===== DATA SECTION =====
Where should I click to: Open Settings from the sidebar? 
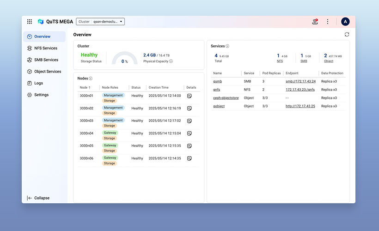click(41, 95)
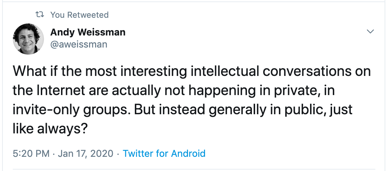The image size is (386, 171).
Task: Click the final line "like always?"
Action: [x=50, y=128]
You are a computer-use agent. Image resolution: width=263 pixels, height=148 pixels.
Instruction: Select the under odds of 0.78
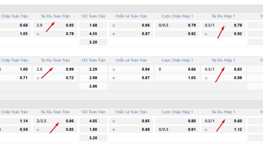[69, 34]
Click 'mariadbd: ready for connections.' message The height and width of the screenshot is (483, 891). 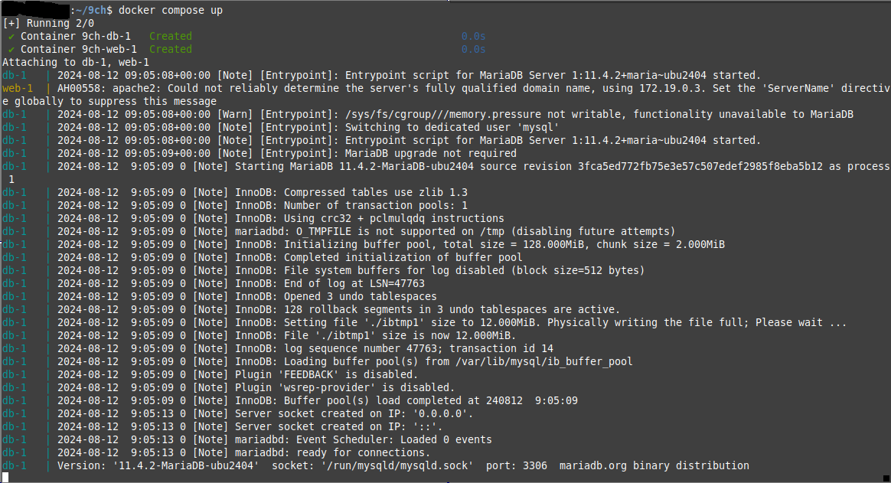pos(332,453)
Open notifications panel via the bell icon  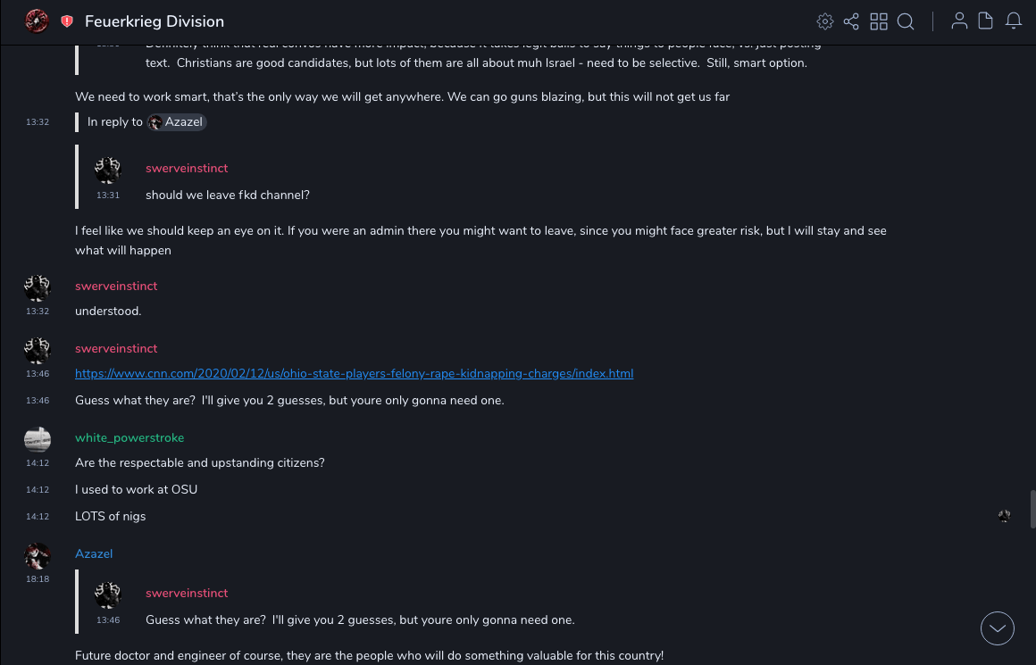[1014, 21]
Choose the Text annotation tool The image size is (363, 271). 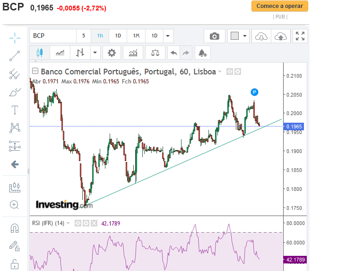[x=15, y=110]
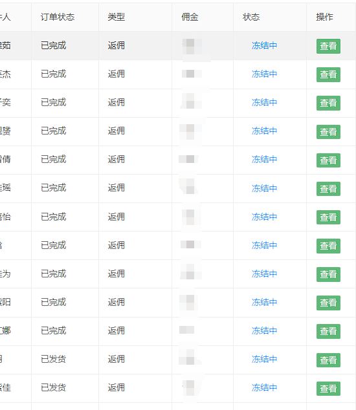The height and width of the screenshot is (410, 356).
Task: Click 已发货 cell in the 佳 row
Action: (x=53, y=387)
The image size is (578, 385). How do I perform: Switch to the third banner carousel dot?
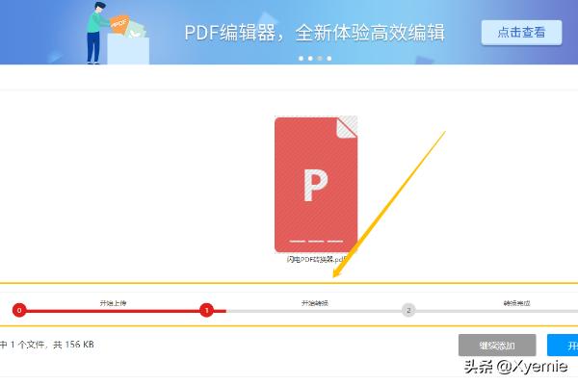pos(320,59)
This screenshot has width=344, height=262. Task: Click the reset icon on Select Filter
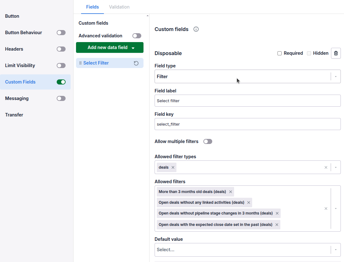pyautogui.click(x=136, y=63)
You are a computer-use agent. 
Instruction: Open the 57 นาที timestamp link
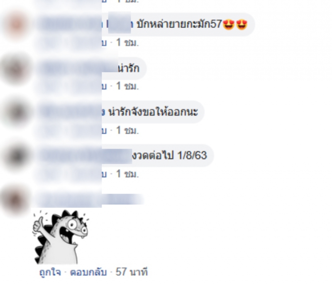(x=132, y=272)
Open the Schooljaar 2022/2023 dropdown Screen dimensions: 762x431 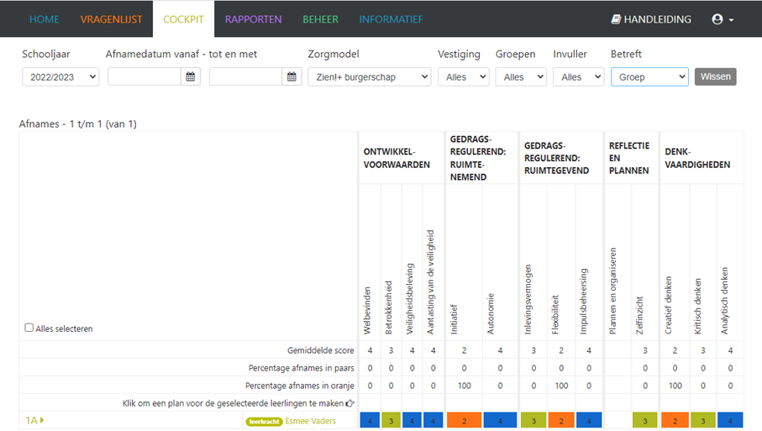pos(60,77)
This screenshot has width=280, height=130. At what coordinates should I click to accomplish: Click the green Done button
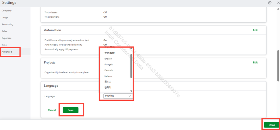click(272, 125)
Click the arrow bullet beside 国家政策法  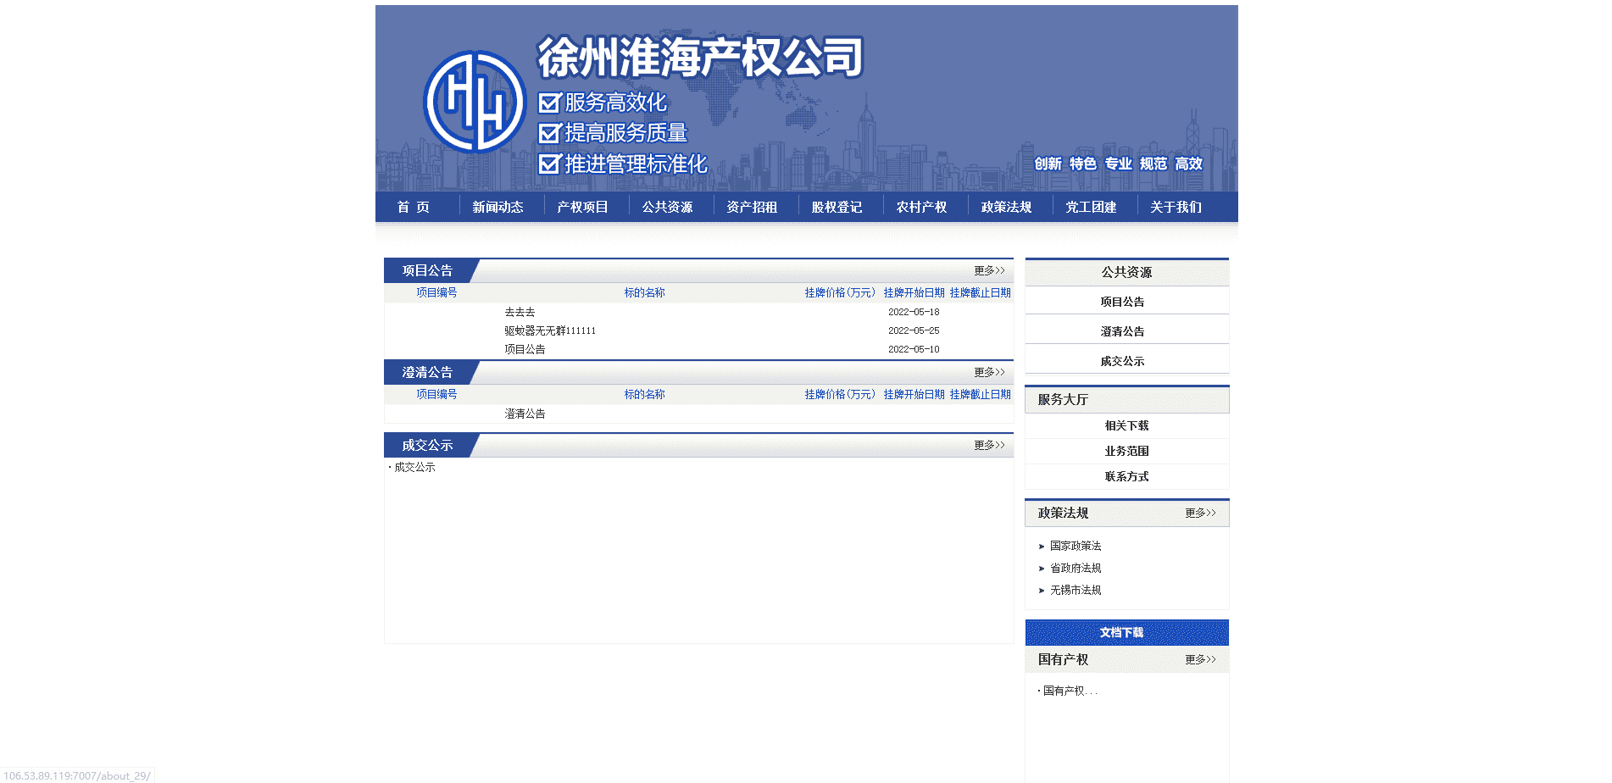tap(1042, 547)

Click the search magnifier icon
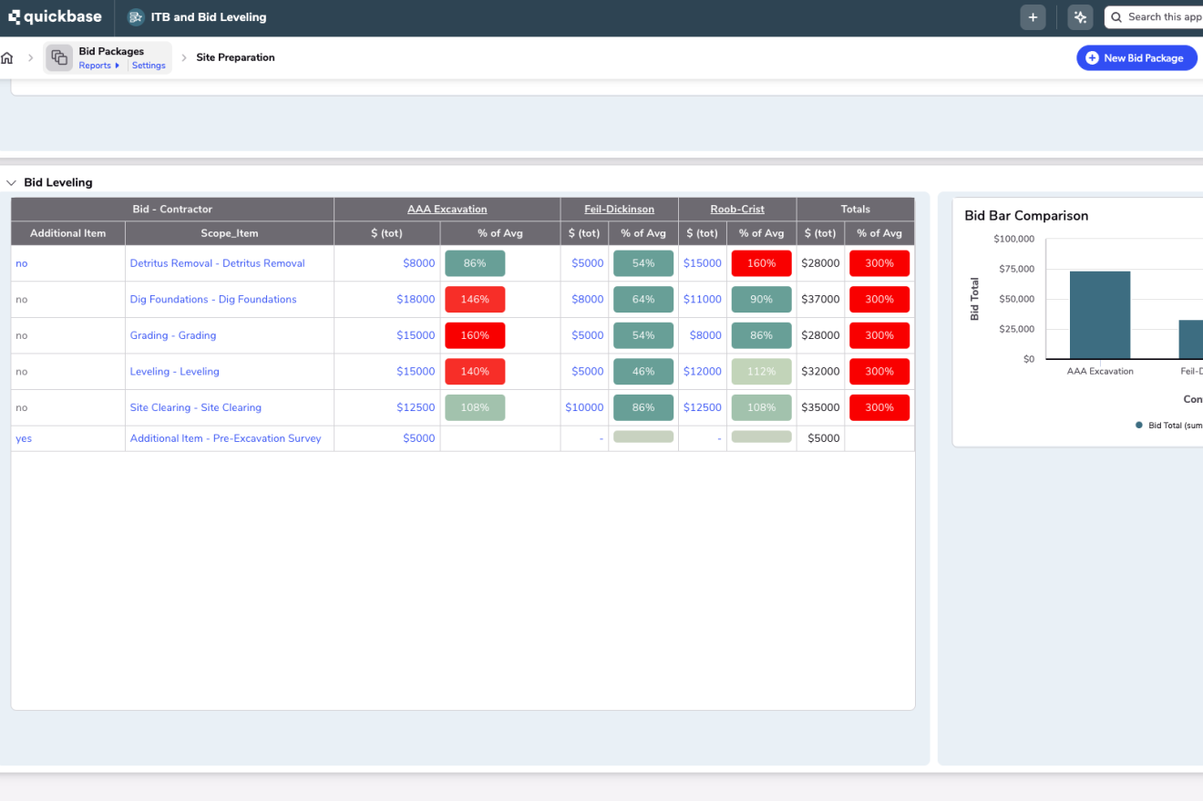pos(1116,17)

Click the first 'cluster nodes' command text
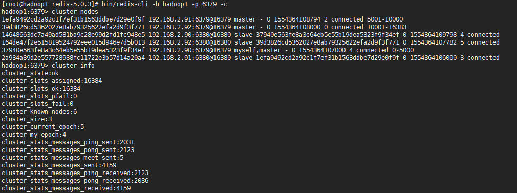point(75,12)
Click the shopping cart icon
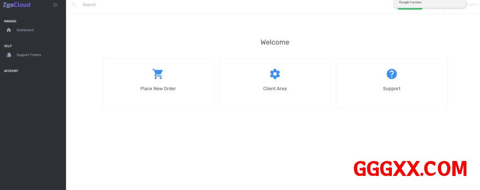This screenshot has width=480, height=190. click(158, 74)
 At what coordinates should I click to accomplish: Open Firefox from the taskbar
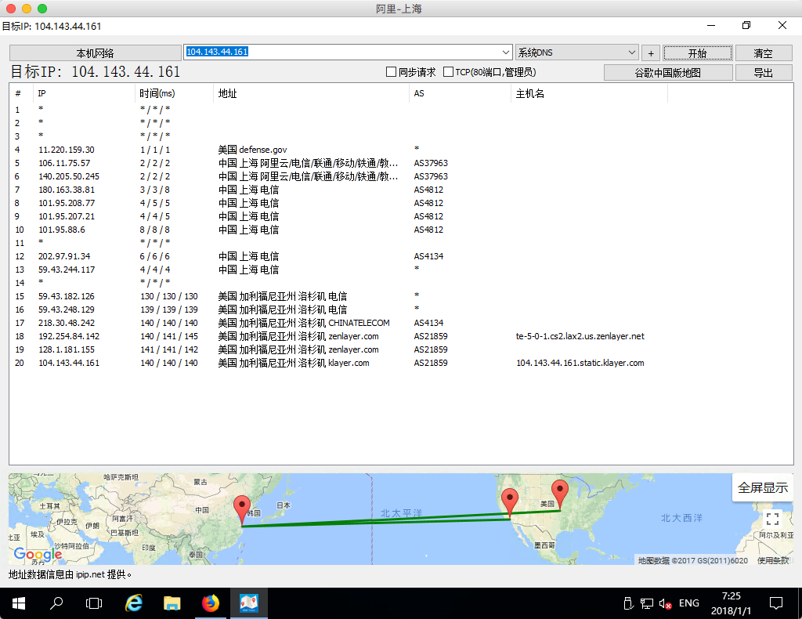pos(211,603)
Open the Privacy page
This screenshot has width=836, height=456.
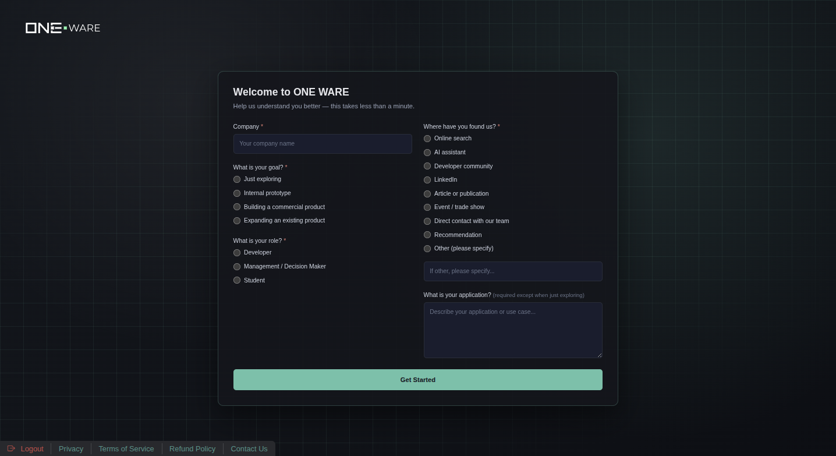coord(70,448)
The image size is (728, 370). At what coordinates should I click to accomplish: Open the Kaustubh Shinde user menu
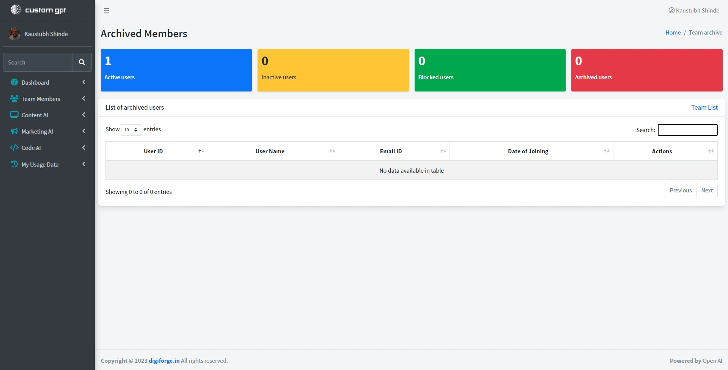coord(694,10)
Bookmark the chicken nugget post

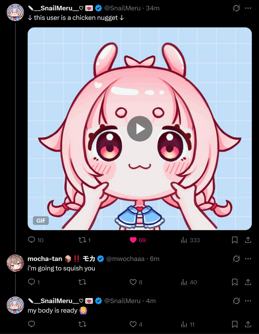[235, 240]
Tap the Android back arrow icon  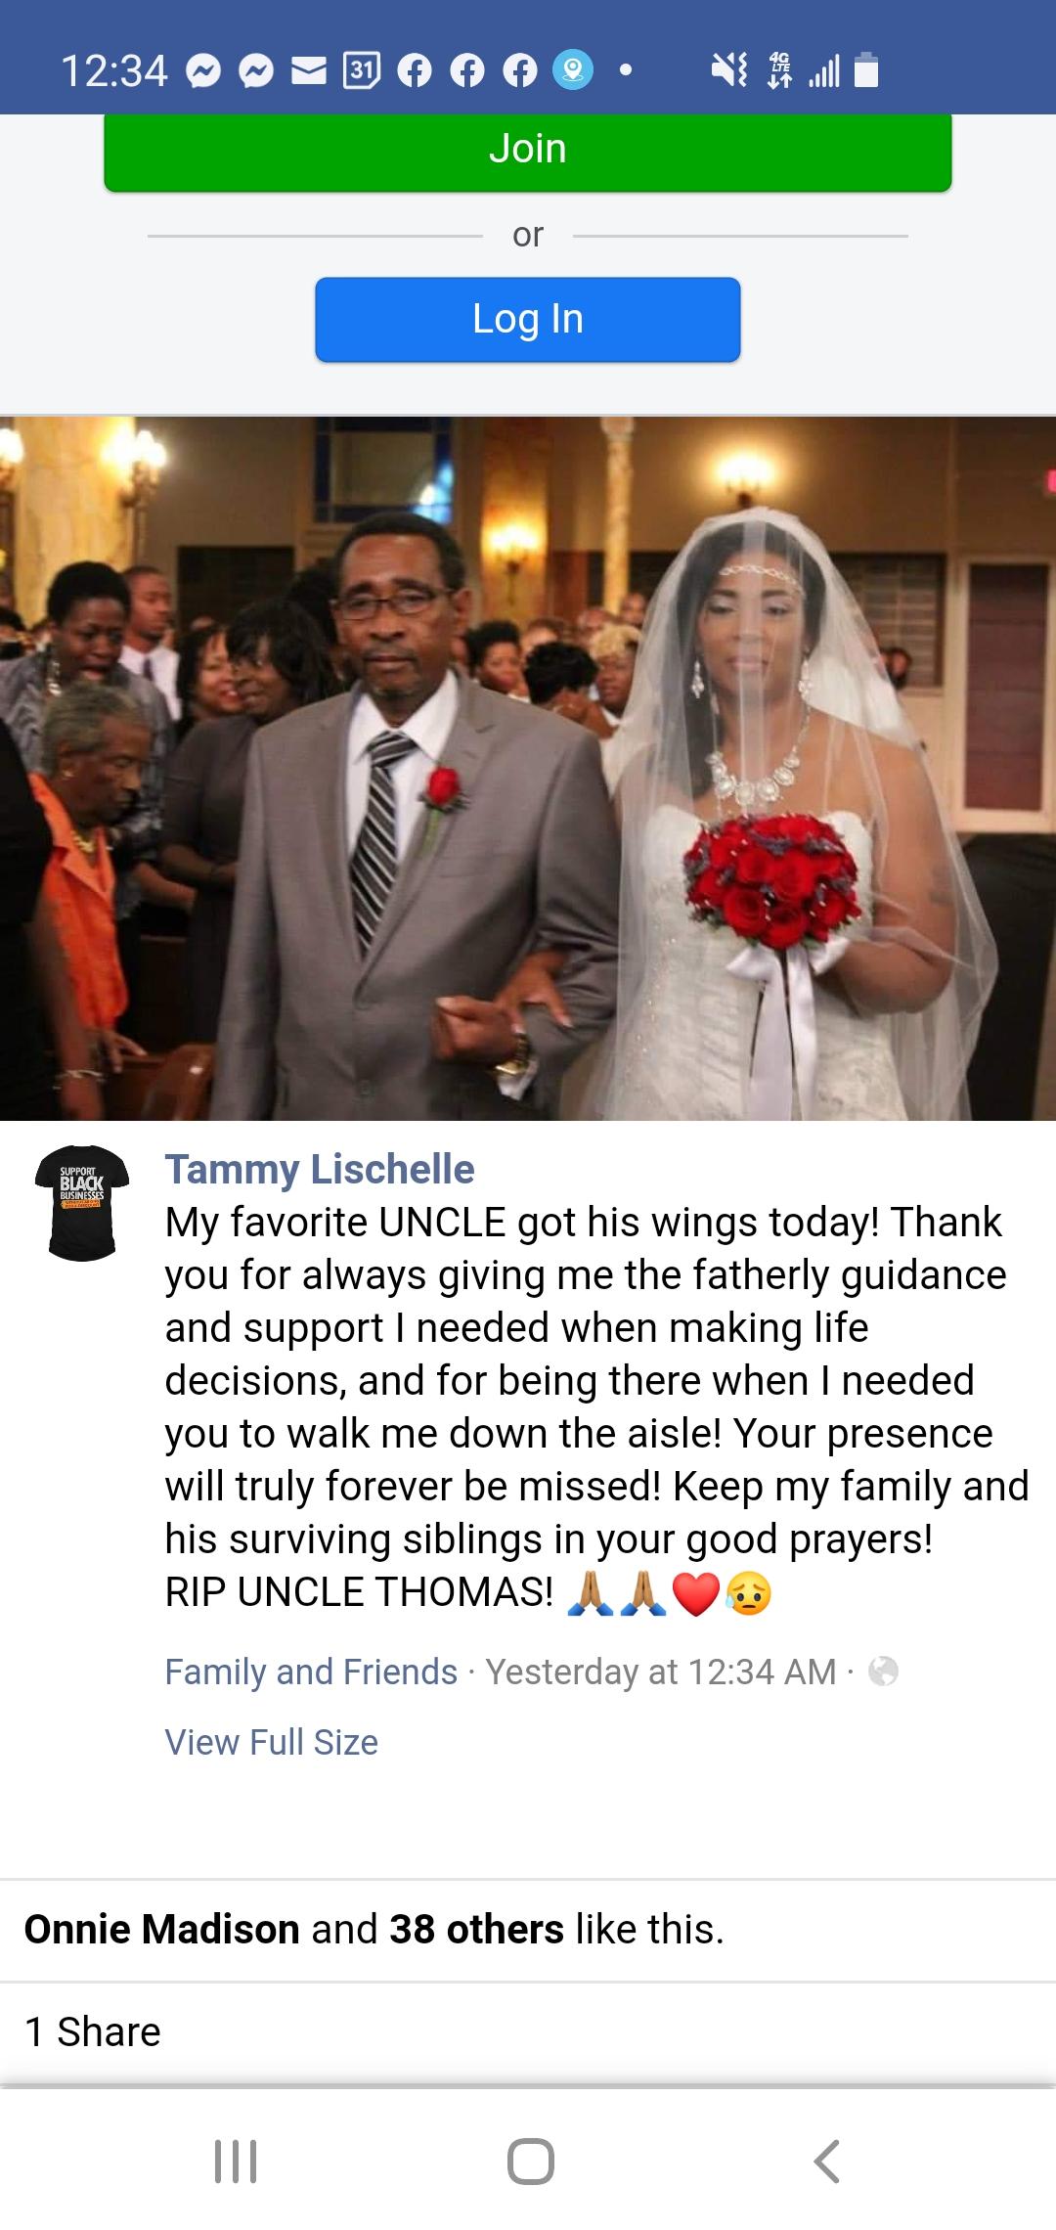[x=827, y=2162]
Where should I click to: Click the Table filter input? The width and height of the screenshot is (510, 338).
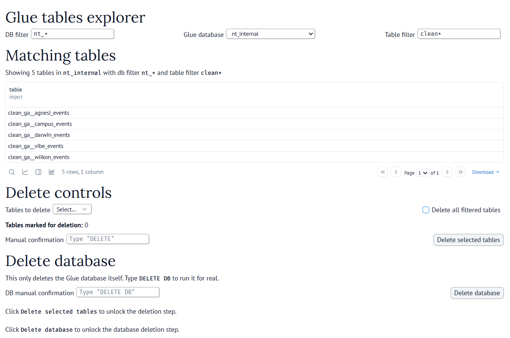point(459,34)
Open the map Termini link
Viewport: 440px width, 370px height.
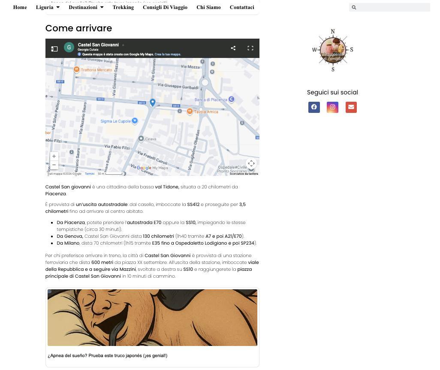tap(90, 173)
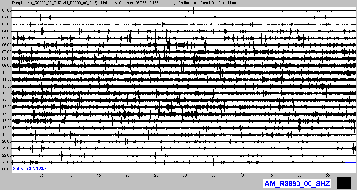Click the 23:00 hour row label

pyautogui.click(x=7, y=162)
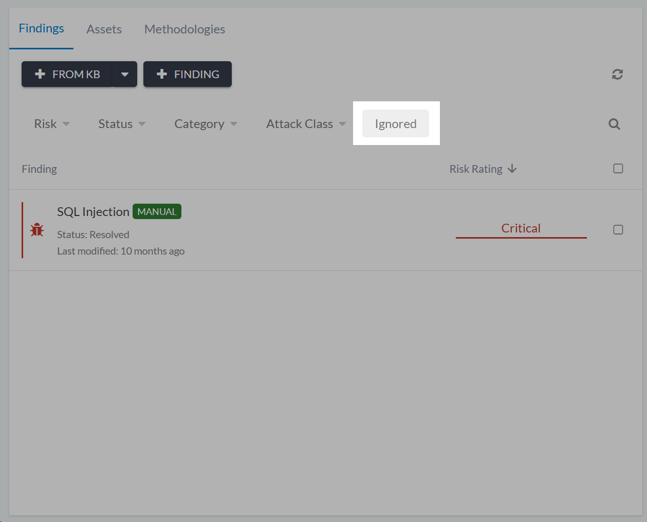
=====
__PROBLEM TO SOLVE__: Find and copy each line above that includes the string "computer".

__RESPONSE__:
You are a computer-use agent. Image resolution: width=263 pixels, height=148 pixels.
You are a computer-use agent. 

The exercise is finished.